Las personas expertas recuerdan que durante las primeras semanas de la crisis se han documentado casos de violencia sexual que afectan fundamentalmente a niñas y adolescentes. Más allá de los casos conocidos, la sociedad científica llama especialmente la atención sobre la escasa visibilidad de la violencia que pueden estar sufriendo las mujeres migrantes adultas. Mientras que existen informaciones sobre agresiones a menores, no es posible conocer con la misma claridad qué está ocurriendo con las mujeres adultas, pese a que el Ministerio de Igualdad ha advertido del riesgo extremo de agresiones y trata al que están expuestas las mujeres migrantes que permanecen en la calle.
Una violencia que puede comenzar antes de llegar a España
La SEE recuerda que la evidencia científica describe una violencia continua que puede acompañar a las mujeres migrantes durante todo el proceso migratorio: desde el país de origen y el tránsito hasta el lugar de destino.
Durante ese recorrido pueden estar expuestas a diferentes formas de violencia procedentes de distintos agresores y contextos, como la explotación laboral o sexual, la violencia de pareja o las agresiones durante el propio trayecto o una vez alcanzado el destino. Se trata, según el posicionamiento, de una vulnerabilidad específica que surge de la combinación entre el género y el estatus migratorio.
A ello se añaden factores que pueden reducir considerablemente la capacidad de pedir ayuda o denunciar, como la ausencia de documentación, el miedo a una posible expulsión, la dependencia administrativa de terceras personas, el aislamiento o la dependencia económica.
En situaciones como la que atraviesa Ceuta, la falta de plazas de acogida añade un nuevo factor de vulnerabilidad. "No disponer de un alojamiento seguro ni de una red de apoyo concentra en una misma persona varios de los factores de riesgo asociados a la violencia sexual y de género", señala la sociedad científica.

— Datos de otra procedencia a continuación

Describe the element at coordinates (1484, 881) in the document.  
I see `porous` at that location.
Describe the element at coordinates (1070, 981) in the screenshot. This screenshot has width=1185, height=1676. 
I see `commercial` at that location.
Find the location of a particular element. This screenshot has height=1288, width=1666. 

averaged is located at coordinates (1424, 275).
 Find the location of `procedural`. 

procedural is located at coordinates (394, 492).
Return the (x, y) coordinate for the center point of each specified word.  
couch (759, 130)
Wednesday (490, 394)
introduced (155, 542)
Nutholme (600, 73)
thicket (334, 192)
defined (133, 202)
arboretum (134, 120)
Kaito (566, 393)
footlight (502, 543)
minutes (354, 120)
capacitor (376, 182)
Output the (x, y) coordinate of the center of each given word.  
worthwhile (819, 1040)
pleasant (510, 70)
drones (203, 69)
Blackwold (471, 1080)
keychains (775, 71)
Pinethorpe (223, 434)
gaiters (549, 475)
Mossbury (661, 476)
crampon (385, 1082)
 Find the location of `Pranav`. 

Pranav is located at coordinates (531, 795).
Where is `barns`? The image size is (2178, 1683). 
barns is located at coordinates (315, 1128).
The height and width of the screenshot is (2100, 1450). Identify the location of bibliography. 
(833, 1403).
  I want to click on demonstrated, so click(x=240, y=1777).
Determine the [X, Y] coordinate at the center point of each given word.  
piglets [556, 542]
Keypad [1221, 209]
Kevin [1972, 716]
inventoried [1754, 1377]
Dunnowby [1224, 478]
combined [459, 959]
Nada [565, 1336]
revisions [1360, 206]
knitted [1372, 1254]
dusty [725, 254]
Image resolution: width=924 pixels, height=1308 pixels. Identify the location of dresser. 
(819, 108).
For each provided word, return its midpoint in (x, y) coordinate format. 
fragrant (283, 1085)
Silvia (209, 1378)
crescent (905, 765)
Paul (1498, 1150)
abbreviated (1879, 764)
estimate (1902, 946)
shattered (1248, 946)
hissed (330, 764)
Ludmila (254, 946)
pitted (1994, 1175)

Por este motivo, la SEE insiste en la importancia de garantizar entornos seguros para mujeres y niñas, acceso inmediato y equitativo a los servicios de atención, apoyo social, sistemas adecuados de identificación y derivación y servicios adaptados lingüística y culturalmente, además de contar con profesionales sanitarios y de seguridad sensibilizados.
La falta de datos dificulta la identificación de necesidades
La SEE alerta también de la ausencia de datos públicos desagregados por sexo y edad sobre cuestiones como la morbilidad, la atención ginecológica u obstétrica de urgencia o la salud mental. Sin esta información resulta más difícil identificar las necesidades específicas de mujeres y niñas y dimensionar adecuadamente los recursos.
Por ello, plantea publicar datos por sexo, edad y situación de embarazo y establecer en los dispositivos de acogida un protocolo de cribado y derivación de casos de violencia sexual y de género, tomando como referencia protocolos sanitarios ya existentes
Una mirada también para la cobertura informativa
El posicionamiento advierte además de que la violencia sufrida por las propias mujeres migrantes recibe mucha menos visibilidad que otros enfoques sobre violencia y migración. Por ello, la SEE pide incorporar de forma sistemática la perspectiva de género y migratoria en la cobertura informativa, aportar datos desagregados cuando estén disponibles y dar visibilidad a las experiencias y necesidades de las mujeres afectadas.
La crisis de Ceuta, señala la sociedad científica, puede servir para revisar los mecanismos de atención y los marcos informativos e identificar violencias que actualmente quedan fuera de las estadísticas y de la agenda pública.